The title comes from a void in Dex’s life that he’s tried to fill with the wrong woman before. When he fails he kills. It isn’t an excuse, but a reason and his latest attempt is in the shape of Laurel Gray. At first she’s depicted as fairly reasonable and decent, but she becomes an unsatisfied woman who harps and nags; typical for its time. The misogyny and sexism was surprising to me given that a woman wrote this book. I don’t know if Hughes was including it as an indictment or if it was just such the conventional view of women that she wasn’t aware of doing it.

Things get a bit spoilery if you can't spot the obvious.

Actions to take:
a – Reproduce the stretch of the book review from "The title comes" through "of doing it." word for word.
b – Present the records from the line that contains "Click the lock" through the line that contains "click(x=61, y=476)" as a numbered list, leaving out blank lines.

Task data:
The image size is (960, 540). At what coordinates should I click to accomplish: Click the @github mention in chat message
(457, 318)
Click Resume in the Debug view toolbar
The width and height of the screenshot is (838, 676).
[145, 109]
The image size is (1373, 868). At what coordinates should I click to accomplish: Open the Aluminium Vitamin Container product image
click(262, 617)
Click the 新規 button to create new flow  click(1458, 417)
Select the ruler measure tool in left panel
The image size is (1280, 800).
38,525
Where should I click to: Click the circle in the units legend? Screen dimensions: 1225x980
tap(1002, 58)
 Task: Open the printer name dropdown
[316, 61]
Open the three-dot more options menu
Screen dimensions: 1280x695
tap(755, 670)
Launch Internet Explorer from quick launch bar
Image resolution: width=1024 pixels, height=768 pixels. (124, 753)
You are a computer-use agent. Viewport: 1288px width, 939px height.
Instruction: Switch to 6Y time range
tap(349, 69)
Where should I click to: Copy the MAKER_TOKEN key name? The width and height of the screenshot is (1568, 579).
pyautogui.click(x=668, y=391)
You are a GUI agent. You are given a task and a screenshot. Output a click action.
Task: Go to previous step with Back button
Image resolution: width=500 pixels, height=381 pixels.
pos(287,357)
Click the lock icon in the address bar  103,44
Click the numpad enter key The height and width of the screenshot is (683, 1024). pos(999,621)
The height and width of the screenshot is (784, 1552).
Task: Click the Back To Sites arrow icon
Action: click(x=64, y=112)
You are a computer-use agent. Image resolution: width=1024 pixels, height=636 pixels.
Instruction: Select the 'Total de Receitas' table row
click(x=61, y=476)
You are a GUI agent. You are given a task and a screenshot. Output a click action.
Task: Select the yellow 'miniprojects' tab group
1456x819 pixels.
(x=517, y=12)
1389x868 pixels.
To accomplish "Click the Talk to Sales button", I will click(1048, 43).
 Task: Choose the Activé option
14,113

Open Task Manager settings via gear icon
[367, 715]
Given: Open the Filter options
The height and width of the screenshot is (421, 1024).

Answer set:
a –
The title comes from a void in Dex’s life that he’s tried to fill with the wrong woman before. When he fails he kills. It isn’t an excuse, but a reason and his latest attempt is in the shape of Laurel Gray. At first she’s depicted as fairly reasonable and decent, but she becomes an unsatisfied woman who harps and nags; typical for its time. The misogyny and sexism was surprising to me given that a woman wrote this book. I don’t know if Hughes was including it as an indictment or if it was just such the conventional view of women that she wasn’t aware of doing it.

b –
1. Click the lock icon in the address bar  103,44
2. Click the numpad enter key The height and width of the screenshot is (683, 1024). pos(999,621)
3. The height and width of the screenshot is (784, 1552).
4. Task: Click the Back To Sites arrow icon
5. Action: click(x=64, y=112)
6. You are a computer-use agent. Image resolution: width=1024 pixels, height=636 pixels.
7. Instruction: Select the 'Total de Receitas' table row
8. click(x=61, y=476)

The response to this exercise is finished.